In the records that follow, find each line with the word "directa" and copy it.

((

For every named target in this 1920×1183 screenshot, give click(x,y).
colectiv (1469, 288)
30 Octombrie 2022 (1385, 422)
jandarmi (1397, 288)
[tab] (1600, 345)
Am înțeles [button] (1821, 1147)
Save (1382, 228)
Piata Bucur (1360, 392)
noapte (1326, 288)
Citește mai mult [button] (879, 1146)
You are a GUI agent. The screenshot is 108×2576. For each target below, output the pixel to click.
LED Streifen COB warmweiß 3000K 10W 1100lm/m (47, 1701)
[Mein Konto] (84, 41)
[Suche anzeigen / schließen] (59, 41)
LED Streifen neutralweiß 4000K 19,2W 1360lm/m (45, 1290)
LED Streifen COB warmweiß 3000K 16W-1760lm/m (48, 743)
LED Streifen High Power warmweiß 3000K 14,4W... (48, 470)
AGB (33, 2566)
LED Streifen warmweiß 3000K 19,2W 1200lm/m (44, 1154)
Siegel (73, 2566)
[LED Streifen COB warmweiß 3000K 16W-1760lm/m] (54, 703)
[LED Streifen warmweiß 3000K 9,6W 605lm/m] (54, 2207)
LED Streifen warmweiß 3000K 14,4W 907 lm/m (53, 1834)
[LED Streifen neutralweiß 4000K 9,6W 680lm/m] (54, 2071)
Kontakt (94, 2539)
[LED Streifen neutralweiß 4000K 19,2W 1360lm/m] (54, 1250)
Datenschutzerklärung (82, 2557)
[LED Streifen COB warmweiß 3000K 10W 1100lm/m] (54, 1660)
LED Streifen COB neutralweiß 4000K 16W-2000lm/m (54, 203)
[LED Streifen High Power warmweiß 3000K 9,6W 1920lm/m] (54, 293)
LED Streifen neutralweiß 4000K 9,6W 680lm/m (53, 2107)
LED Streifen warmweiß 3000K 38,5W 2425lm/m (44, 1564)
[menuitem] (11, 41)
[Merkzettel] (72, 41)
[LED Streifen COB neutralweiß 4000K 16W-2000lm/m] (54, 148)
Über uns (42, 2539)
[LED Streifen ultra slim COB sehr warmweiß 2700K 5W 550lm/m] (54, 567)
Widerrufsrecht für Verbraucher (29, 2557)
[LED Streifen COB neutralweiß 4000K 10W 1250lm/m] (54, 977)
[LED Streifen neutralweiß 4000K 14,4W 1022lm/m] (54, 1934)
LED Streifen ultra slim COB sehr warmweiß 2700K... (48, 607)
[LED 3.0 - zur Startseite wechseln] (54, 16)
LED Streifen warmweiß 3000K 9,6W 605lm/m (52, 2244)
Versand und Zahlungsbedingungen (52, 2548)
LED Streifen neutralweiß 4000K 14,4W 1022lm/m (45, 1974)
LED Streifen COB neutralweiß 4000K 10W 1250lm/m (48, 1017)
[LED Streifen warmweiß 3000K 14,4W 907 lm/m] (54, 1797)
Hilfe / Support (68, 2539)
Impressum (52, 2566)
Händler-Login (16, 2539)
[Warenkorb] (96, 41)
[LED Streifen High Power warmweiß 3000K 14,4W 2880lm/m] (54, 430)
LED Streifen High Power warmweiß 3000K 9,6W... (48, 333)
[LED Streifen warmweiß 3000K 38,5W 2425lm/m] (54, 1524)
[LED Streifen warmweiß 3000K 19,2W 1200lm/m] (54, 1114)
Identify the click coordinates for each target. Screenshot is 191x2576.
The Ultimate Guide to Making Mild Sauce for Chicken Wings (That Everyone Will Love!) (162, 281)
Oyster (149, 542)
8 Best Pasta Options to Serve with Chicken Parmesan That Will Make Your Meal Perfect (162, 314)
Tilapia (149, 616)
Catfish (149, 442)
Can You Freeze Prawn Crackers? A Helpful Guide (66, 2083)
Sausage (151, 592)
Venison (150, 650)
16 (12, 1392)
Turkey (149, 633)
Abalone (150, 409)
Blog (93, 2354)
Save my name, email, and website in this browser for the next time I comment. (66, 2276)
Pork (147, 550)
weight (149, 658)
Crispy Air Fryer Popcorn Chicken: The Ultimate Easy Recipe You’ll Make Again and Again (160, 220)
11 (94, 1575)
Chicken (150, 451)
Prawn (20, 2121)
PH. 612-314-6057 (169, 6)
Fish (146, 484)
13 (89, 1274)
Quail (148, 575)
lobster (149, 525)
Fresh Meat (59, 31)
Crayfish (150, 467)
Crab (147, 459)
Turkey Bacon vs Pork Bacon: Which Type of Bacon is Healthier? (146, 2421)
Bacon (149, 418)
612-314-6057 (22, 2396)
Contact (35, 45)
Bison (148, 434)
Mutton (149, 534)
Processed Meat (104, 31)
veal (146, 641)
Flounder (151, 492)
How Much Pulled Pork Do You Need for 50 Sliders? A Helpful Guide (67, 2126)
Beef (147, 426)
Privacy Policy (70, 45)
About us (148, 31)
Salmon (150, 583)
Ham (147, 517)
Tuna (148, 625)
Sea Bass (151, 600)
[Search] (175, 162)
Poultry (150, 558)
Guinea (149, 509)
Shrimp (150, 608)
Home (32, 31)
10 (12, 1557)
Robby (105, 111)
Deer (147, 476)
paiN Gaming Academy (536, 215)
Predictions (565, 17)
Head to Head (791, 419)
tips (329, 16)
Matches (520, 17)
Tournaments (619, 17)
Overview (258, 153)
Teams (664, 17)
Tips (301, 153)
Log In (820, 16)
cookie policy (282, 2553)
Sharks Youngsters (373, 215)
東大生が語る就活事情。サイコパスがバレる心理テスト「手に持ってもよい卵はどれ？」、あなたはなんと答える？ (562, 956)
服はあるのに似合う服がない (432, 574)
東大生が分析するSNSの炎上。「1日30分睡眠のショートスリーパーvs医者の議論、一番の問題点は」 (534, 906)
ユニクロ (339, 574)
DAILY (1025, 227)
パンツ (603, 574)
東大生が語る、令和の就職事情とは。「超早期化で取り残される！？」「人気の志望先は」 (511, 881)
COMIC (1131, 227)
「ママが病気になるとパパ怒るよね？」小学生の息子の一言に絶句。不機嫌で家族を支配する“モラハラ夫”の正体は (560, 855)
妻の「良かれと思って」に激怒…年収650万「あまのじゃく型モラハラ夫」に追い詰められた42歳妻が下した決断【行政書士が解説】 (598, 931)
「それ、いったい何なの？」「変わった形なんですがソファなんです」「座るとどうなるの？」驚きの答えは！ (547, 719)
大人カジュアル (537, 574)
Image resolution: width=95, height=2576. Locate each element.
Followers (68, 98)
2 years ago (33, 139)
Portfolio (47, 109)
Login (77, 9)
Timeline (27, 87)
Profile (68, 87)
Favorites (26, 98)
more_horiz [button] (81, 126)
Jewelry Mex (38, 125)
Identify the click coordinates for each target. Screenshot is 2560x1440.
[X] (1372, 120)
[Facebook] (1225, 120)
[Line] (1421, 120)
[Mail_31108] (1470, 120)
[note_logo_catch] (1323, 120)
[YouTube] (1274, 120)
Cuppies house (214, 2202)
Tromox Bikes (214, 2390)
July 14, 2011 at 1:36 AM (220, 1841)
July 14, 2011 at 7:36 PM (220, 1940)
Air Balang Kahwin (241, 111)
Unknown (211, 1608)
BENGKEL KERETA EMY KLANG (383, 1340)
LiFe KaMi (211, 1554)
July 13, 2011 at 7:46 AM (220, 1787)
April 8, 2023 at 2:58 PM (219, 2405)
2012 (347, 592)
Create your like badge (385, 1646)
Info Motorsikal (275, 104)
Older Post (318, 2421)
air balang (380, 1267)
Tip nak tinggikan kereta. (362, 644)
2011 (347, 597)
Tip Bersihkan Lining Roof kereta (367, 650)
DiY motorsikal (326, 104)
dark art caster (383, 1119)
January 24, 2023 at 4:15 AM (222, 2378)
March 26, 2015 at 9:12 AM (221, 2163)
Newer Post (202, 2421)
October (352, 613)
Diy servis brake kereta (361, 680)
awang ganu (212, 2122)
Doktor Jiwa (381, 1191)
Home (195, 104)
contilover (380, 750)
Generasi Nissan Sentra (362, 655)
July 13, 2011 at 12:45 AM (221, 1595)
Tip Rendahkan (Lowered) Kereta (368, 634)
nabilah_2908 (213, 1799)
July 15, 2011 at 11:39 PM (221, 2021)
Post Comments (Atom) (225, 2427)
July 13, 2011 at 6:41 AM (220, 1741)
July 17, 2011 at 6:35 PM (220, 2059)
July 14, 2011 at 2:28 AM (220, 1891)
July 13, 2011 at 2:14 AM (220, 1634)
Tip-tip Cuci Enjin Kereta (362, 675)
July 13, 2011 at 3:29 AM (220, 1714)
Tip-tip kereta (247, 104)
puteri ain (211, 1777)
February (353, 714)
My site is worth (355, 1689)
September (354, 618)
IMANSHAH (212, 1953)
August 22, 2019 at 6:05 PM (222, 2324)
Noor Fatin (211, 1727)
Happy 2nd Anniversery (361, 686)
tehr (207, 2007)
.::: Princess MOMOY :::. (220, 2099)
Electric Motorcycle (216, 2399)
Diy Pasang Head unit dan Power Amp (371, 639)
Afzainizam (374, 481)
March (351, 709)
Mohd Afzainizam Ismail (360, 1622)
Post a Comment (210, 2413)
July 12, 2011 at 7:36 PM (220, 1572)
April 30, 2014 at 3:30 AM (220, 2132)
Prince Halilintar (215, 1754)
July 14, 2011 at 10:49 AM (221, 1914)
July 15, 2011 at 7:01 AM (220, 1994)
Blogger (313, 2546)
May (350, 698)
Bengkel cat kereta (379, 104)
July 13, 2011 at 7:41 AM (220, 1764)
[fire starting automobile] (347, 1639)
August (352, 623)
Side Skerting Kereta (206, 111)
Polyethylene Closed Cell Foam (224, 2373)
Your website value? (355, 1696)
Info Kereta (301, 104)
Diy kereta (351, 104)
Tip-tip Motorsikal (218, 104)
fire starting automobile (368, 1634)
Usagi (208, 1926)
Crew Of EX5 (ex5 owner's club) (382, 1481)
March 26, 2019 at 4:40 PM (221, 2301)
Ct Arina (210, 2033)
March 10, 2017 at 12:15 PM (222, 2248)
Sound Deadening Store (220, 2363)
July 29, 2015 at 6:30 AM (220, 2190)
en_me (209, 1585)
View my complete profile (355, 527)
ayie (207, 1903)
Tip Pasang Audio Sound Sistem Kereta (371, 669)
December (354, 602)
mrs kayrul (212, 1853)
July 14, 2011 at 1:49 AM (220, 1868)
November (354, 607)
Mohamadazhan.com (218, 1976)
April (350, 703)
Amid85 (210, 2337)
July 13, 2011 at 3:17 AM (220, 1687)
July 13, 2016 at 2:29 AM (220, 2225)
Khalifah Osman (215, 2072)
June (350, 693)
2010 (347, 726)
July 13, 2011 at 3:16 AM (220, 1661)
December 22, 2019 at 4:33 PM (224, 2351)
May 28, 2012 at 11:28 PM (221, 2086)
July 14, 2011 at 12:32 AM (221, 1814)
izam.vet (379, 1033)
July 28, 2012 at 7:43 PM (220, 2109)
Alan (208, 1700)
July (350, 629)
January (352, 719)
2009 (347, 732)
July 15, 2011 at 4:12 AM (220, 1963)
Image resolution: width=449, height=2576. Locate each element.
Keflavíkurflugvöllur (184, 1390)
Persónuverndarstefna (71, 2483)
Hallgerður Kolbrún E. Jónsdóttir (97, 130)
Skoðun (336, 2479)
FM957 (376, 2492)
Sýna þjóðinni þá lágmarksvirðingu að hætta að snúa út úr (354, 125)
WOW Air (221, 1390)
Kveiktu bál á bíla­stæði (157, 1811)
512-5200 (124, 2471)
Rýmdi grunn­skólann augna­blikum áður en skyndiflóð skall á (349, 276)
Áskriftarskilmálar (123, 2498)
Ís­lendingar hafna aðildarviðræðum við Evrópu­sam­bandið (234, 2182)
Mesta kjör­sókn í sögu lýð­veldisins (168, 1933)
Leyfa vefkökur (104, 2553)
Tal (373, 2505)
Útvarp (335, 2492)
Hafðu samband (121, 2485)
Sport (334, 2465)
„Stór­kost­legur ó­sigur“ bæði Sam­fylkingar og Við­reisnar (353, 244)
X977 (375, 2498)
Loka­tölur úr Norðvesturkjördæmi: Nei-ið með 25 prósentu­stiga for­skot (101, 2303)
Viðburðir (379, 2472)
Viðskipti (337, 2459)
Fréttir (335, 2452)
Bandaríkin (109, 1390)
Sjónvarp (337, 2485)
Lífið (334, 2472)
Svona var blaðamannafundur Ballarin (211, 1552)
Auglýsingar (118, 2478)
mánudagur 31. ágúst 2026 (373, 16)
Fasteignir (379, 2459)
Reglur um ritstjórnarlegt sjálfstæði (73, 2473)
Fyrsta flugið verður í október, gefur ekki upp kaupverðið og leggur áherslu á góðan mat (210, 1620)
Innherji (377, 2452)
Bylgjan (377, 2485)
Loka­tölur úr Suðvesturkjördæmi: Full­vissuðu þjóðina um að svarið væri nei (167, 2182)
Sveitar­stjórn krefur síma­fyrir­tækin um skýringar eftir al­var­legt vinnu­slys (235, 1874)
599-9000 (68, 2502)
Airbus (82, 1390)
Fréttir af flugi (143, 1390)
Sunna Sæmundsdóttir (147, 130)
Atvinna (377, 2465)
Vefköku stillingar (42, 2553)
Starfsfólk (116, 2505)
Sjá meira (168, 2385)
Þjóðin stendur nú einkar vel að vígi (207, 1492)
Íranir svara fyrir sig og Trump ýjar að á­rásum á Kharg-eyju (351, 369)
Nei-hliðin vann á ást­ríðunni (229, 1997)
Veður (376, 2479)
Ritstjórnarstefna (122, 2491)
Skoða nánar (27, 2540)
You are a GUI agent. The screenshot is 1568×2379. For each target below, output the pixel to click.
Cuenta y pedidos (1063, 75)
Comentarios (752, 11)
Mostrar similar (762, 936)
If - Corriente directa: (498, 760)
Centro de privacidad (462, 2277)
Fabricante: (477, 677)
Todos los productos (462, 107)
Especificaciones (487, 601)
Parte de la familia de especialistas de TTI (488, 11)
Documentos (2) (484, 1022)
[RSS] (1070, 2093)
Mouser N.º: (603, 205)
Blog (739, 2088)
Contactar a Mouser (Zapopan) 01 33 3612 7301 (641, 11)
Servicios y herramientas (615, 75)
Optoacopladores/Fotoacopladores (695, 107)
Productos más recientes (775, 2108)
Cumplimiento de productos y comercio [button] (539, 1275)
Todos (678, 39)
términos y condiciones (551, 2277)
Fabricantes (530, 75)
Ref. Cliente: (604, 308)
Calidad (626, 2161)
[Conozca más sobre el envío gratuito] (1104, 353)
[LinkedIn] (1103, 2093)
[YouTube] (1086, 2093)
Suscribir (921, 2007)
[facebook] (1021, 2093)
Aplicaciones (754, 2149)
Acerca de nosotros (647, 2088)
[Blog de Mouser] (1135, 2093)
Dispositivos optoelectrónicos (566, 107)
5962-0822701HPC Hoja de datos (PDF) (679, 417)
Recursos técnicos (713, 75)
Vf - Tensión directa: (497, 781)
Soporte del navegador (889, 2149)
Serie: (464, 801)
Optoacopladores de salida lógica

))

▶ **Written response**:
If - Corriente directa: (498, 760)
Vf - Tensión directa: (497, 781)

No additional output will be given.